VERY nice Peter. Cant wait to see in person next week. Thats all still on and ok i take it?


Dean


----------



## steve williams (Feb 14, 2010)

Nice!


----------



## Carnuss (Feb 27, 2011)

Peekaboo! <3


----------



## Whosthedaddy (Nov 29, 2009)

A pair of these are at my local, I have to say I am smitten by them!


----------



## PETERGIBBENS (Dec 10, 2007)

Whosthedaddy said:


> A pair of these are at my local, I have to say I am smitten by them!


They aren't the ugliest snakes are they 
What shop is that? They are becoming quite popular now in shops.


----------



## PETERGIBBENS (Dec 10, 2007)

Arachnoking said:


> VERY nice Peter. Cant wait to see in person next week. Thats all still on and ok i take it?
> 
> 
> Dean


Certainly, this and another 70 odd venomous snakes, not to mention the crocodiles and hundreds of Inverts! 
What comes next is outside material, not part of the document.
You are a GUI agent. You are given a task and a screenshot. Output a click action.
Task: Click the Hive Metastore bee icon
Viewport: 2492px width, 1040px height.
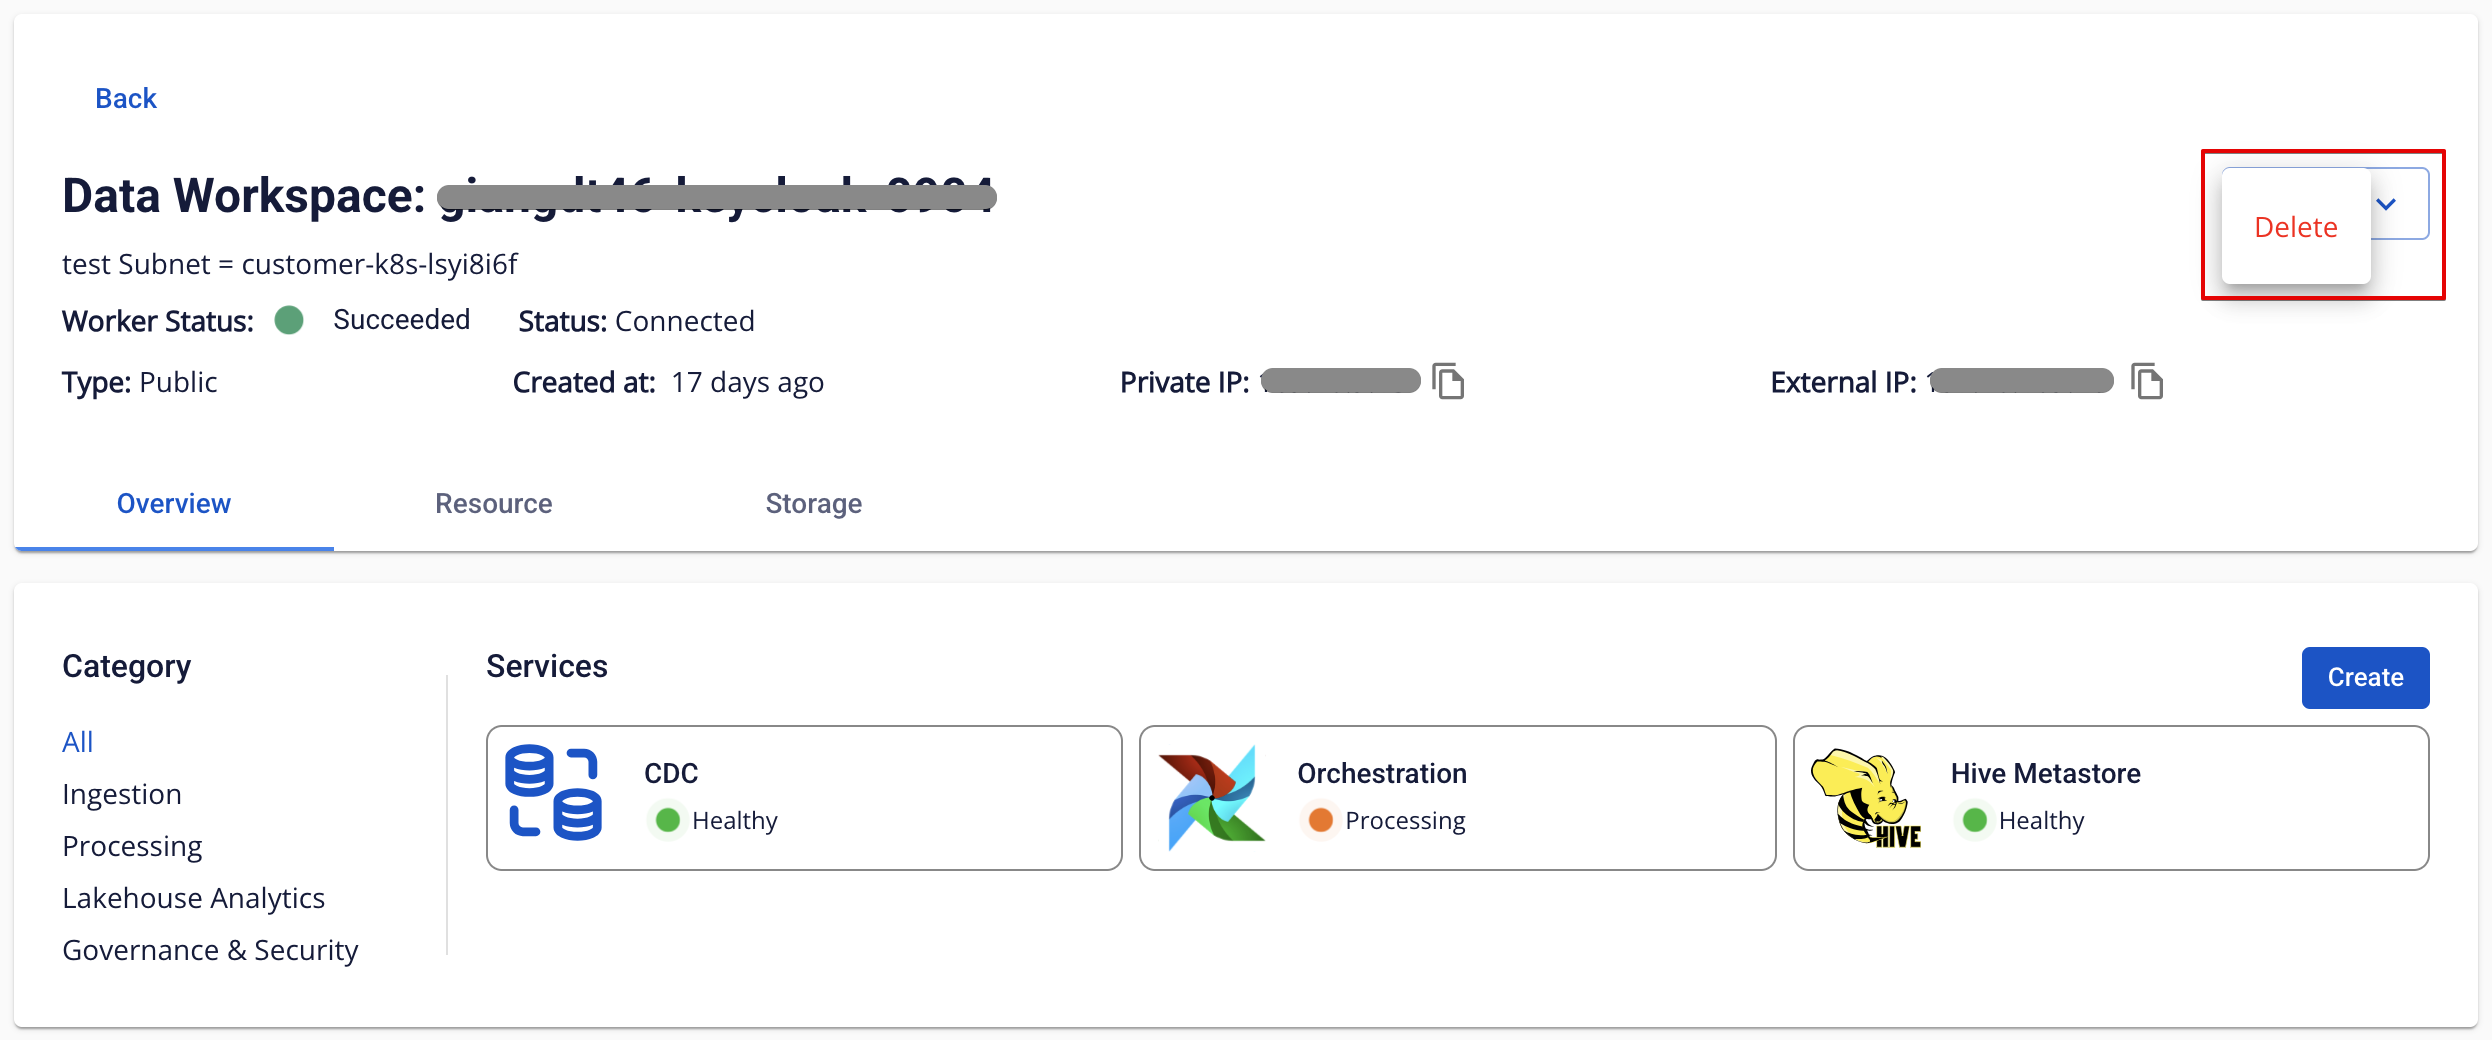[x=1866, y=798]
I just sharpened the above image, cropped it a little and removed the unsightly log and here is the result, a nicer photo I think:









Pete


----------



## Whosthedaddy (Nov 29, 2009)

PETERGIBBENS said:


> They aren't the ugliest snakes are they
> What shop is that? They are becoming quite popular now in shops.
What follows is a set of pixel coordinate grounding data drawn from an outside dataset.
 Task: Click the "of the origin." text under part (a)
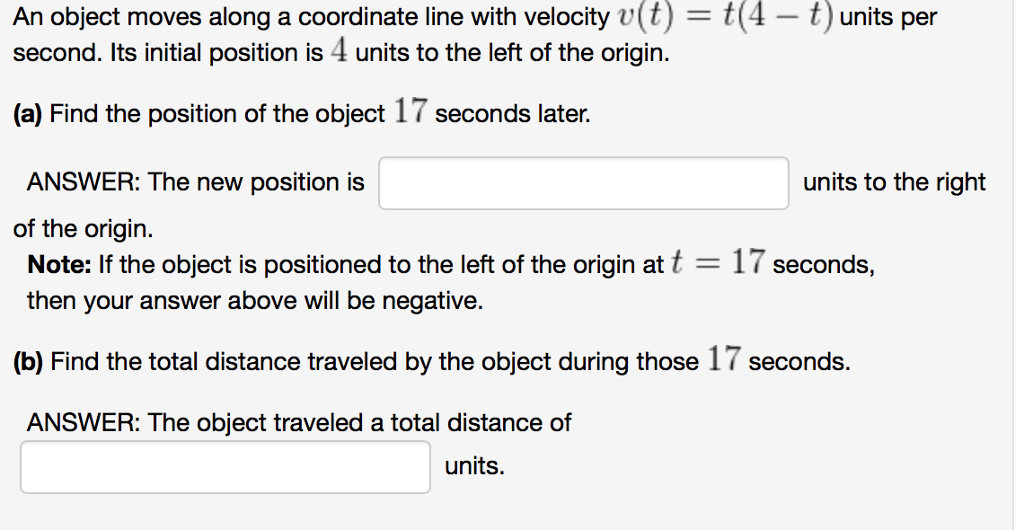[x=83, y=229]
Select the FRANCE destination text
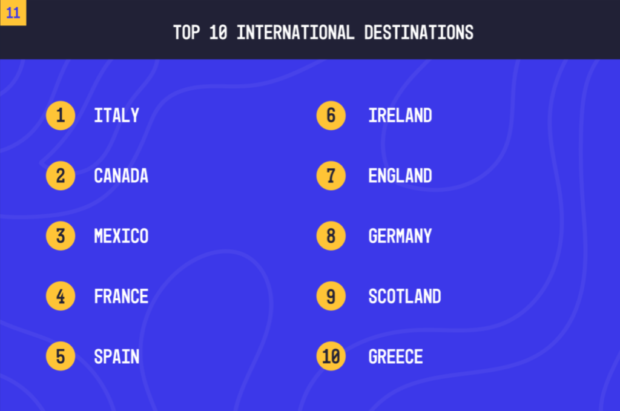Image resolution: width=620 pixels, height=411 pixels. coord(121,296)
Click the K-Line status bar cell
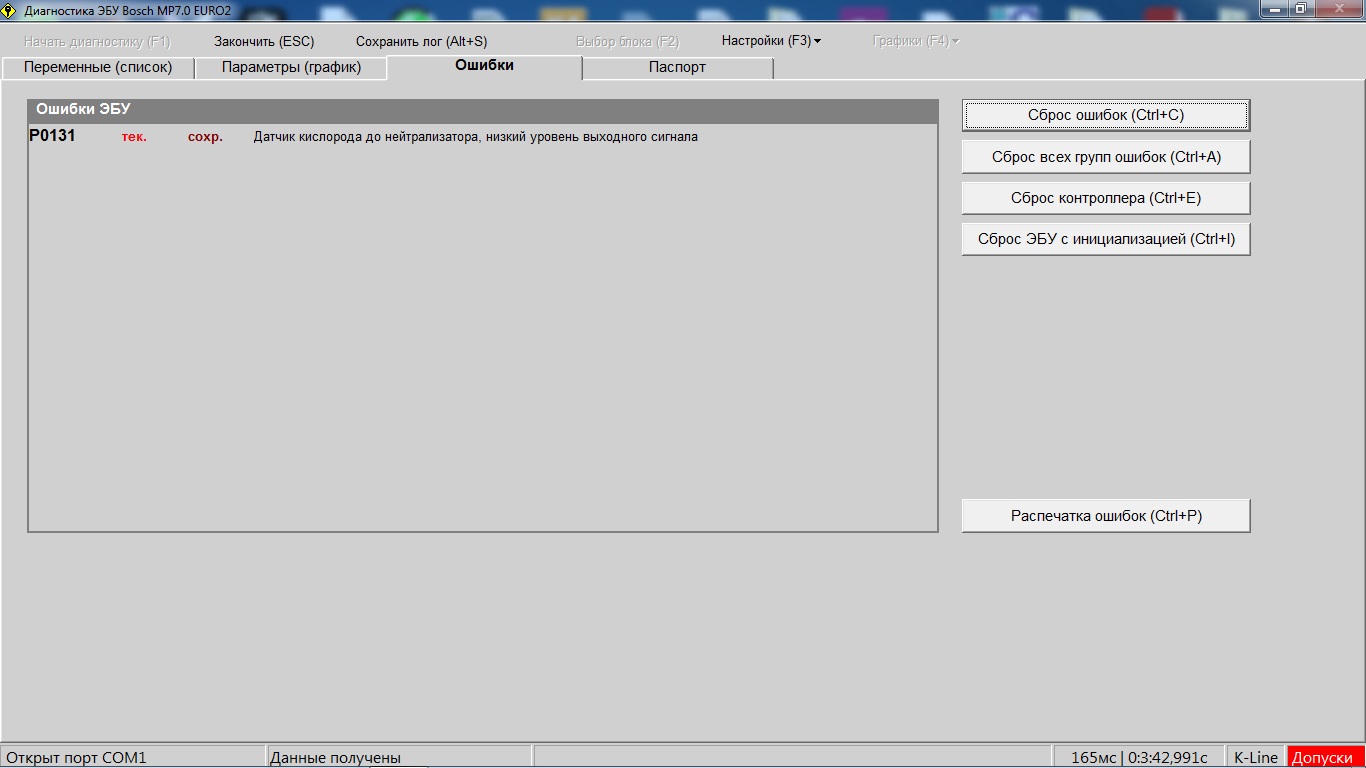This screenshot has width=1366, height=768. pyautogui.click(x=1256, y=757)
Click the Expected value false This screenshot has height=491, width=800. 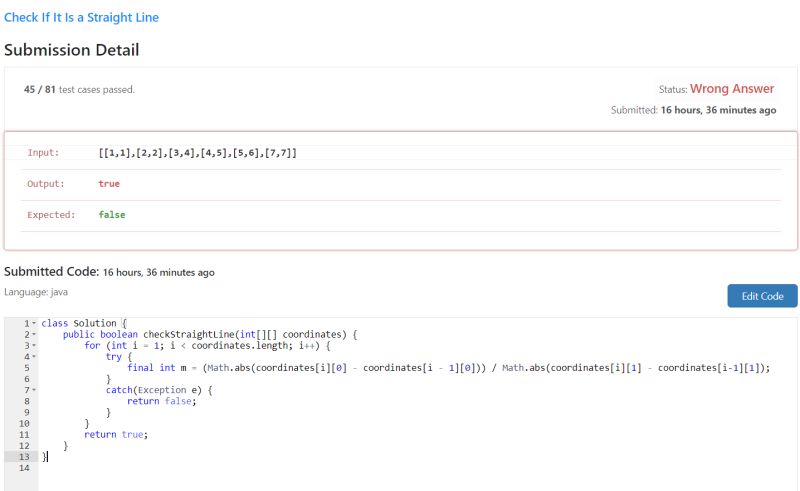click(112, 215)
Animal World here in Grays, Essex


----------



## steve williams (Feb 14, 2010)

I did hear the guy who owns Dragon Reptiles in Pembroke also had a pair.


----------



## glidergirl (Nov 27, 2006)

We have a pair of albino Easterns


----------



## PETERGIBBENS (Dec 10, 2007)

glidergirl said:


> We have a pair of albino Easterns


Show off : victory: 
I've got a pair of yearling wild type Easterns, one of my favourite Rattlers- I love their 'mask':








Pete


----------



## steve williams (Feb 14, 2010)

glidergirl said:


> We have a pair of albino Easterns


Pete showed you his now lets see yours!:lol2:


----------



## cookie monster (Aug 15, 2010)

any 1 know of any DWA shops near middlesbrough north-east


----------



## glidergirl (Nov 27, 2006)

steve williams said:


> Pete showed you his now lets see yours!:lol2:


Okey dokey 



















It's 2 piccies of the same snake because we haven't actually got any of the female!


----------



## steve williams (Feb 14, 2010)

Absolutely gorgeous. Had a couple of "normal" Easterns in my collection some years ago and loved them. Thanks to both for sharing.


----------



## snakedude (Jul 28, 2007)

Lovely animal Marie.

As is your Western Pete.

We too will be having rattlesnakes in soon, pics will appear once they're in the shop.

Mike.


----------



## glidergirl (Nov 27, 2006)

Hi Mike! Didn't know you were a member on here! I don't post very often anymore, CBA with all the drama


----------



## leecb0 (Apr 14, 2009)

glidergirl said:


> Hi Mike! Didn't know you were a member on here! I don't post very often anymore, CBA with all the drama


Hi Marie Hows you and Rich? must get over and see you before i move to Jersey
Lee


----------



## glidergirl (Nov 27, 2006)

Hiya, you're moving to Jersey??!! You lucky sod! Yeh, you should pop over and see us


----------



## Cecil_x (Apr 12, 2009)

wow , what a stunner


----------



## MDV1 (Nov 27, 2010)

steve williams said:


> I did hear the guy who owns Dragon Reptiles in Pembroke also had a pair.


He does, yes. They produced offspring last year.


----------



## MDV1 (Nov 27, 2010)

Beautiful snakes, by the way, folks. Thanks for sharing!


----------